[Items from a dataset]
┄┄┄┄┄┄
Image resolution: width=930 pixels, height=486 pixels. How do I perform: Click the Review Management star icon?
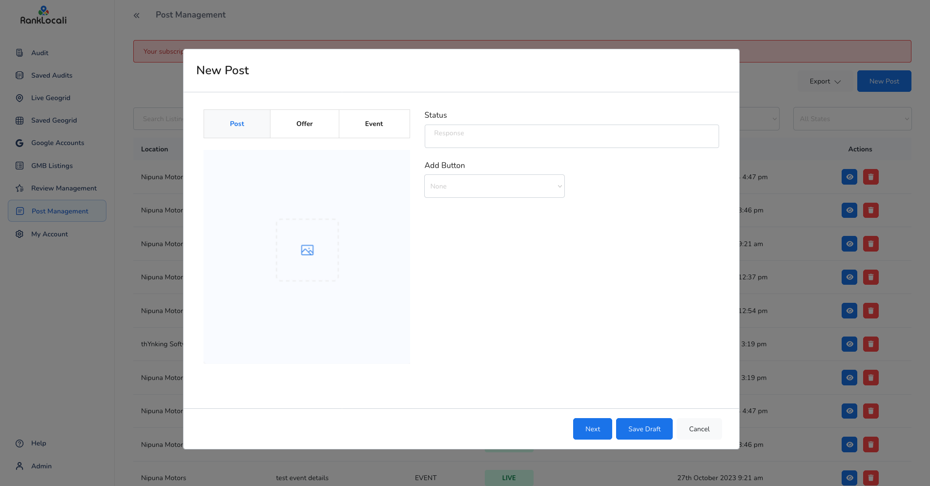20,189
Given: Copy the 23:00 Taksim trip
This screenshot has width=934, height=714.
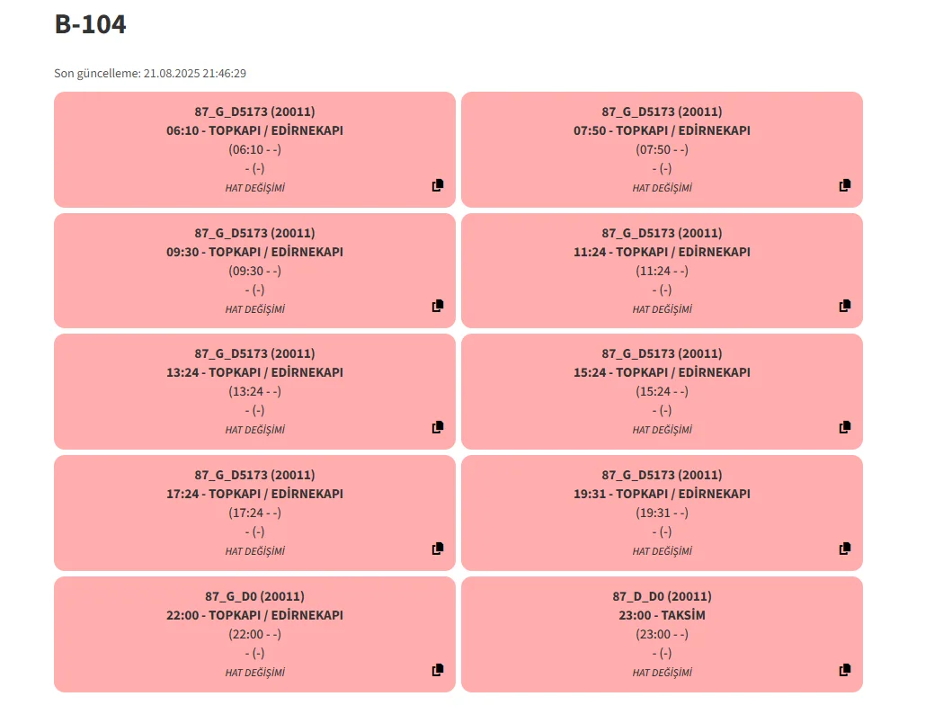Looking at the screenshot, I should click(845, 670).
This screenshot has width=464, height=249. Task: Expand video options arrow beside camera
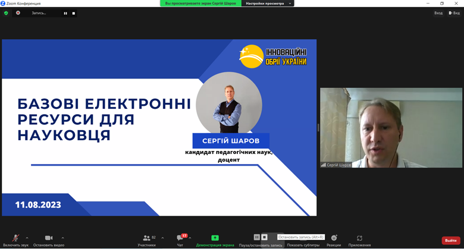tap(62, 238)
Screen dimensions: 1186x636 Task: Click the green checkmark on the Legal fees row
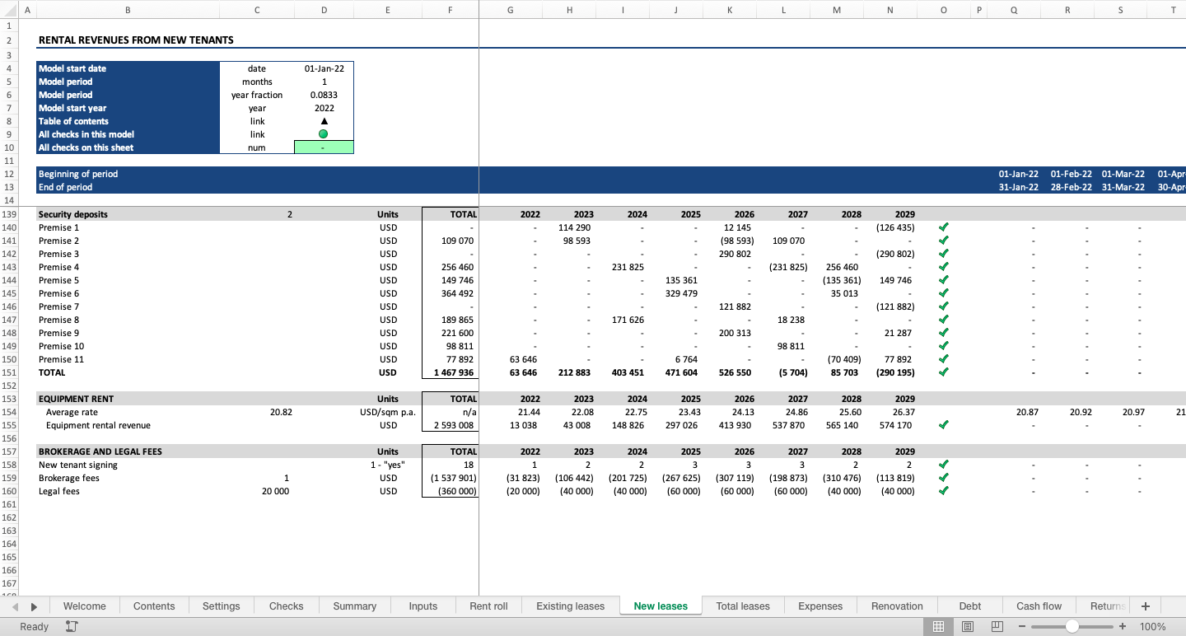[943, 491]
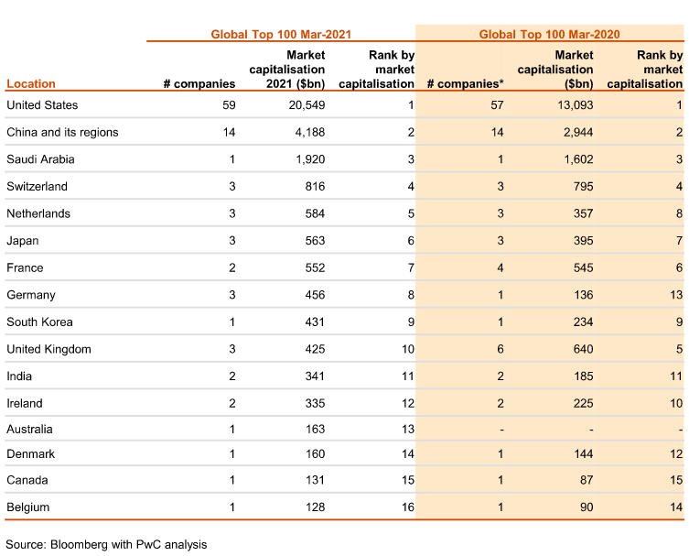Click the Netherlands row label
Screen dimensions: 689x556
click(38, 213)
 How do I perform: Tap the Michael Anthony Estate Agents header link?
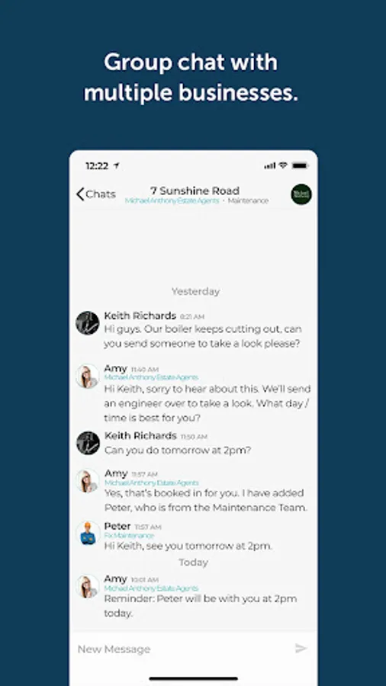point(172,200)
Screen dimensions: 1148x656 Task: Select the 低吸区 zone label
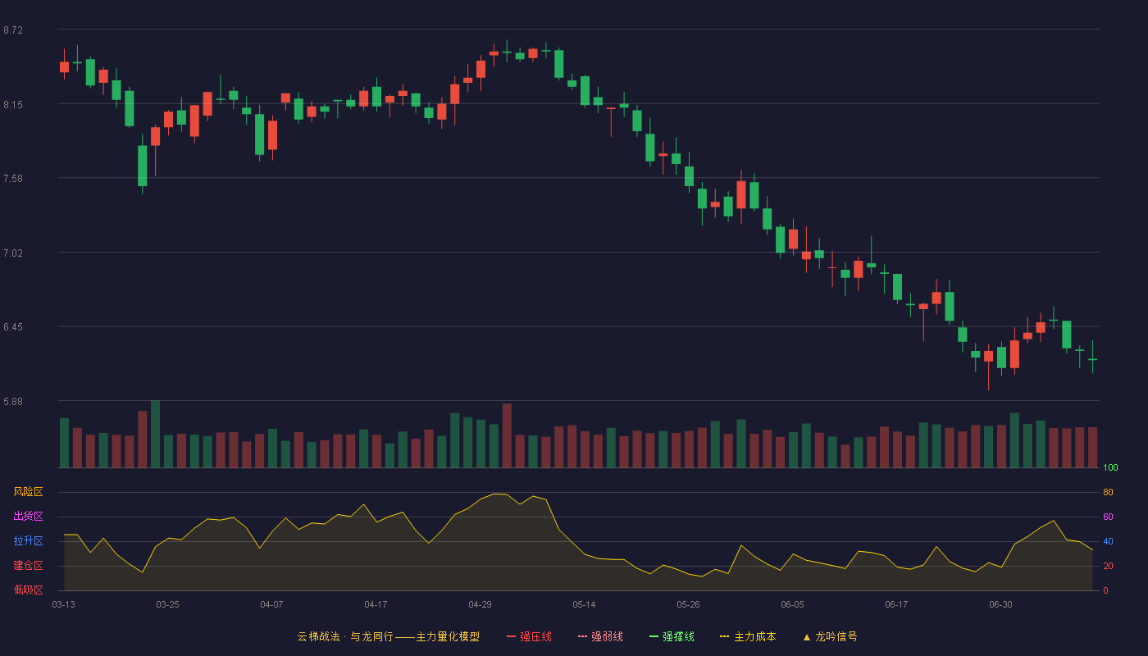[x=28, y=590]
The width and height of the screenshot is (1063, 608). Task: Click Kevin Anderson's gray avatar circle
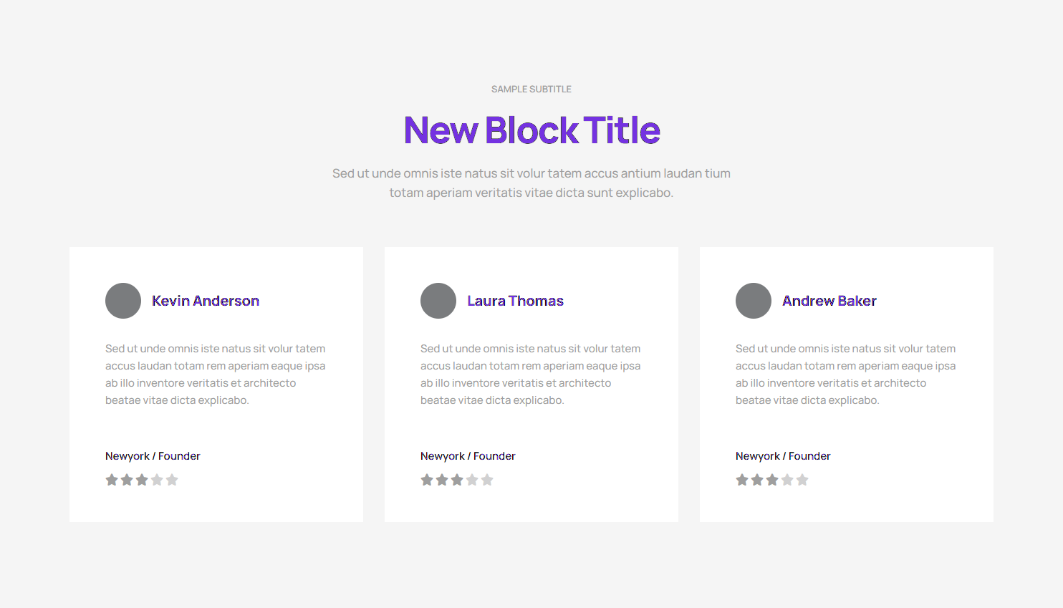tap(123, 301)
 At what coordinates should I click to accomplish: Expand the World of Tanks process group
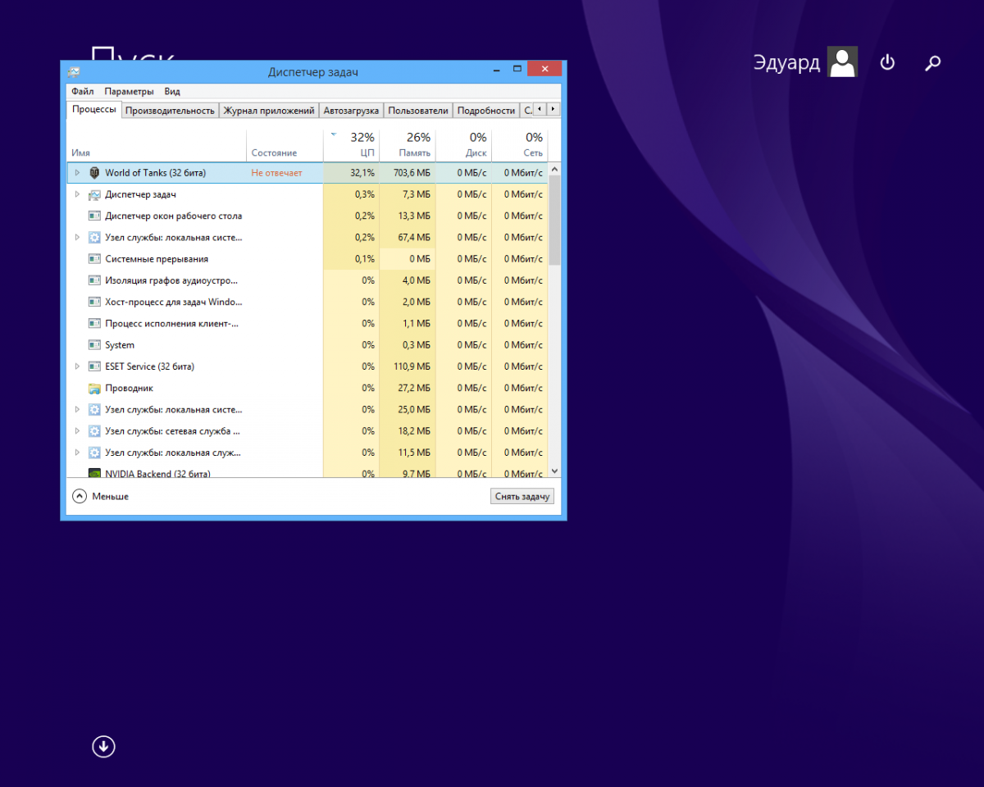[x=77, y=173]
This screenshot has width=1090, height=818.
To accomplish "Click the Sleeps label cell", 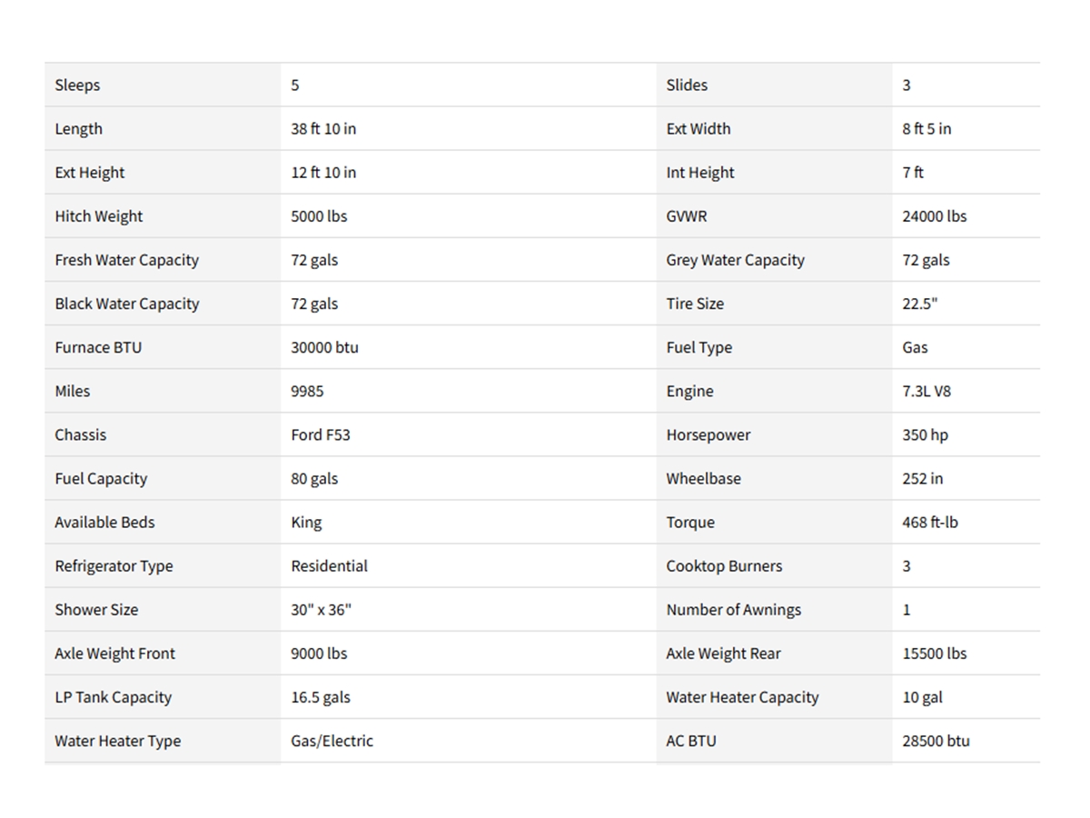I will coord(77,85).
┄┄┄┄┄┄
▶ What the exercise asks: All lines above starting at the one with "Screen dimensions: 1186x636" and ending at the one with "This screenshot has width=1090, height=818.", inclusive, are to be printed again exactly, with the pictures left out.

▶ Exercise output:
Screen dimensions: 1186x636 Task: Click the green checkmark on the Legal fees row
[943, 491]
Click the Netherlands row label
Screen dimensions: 689x556
click(38, 213)
 How do I perform: Tap the Michael Anthony Estate Agents header link?
point(172,200)
Screen dimensions: 1148x656 Task: Select the 低吸区 zone label
[x=28, y=590]
The width and height of the screenshot is (1063, 608). Task: Click Kevin Anderson's gray avatar circle
tap(123, 301)
 At what coordinates should I click to accomplish: Expand the World of Tanks process group
[x=77, y=173]
This screenshot has width=1090, height=818.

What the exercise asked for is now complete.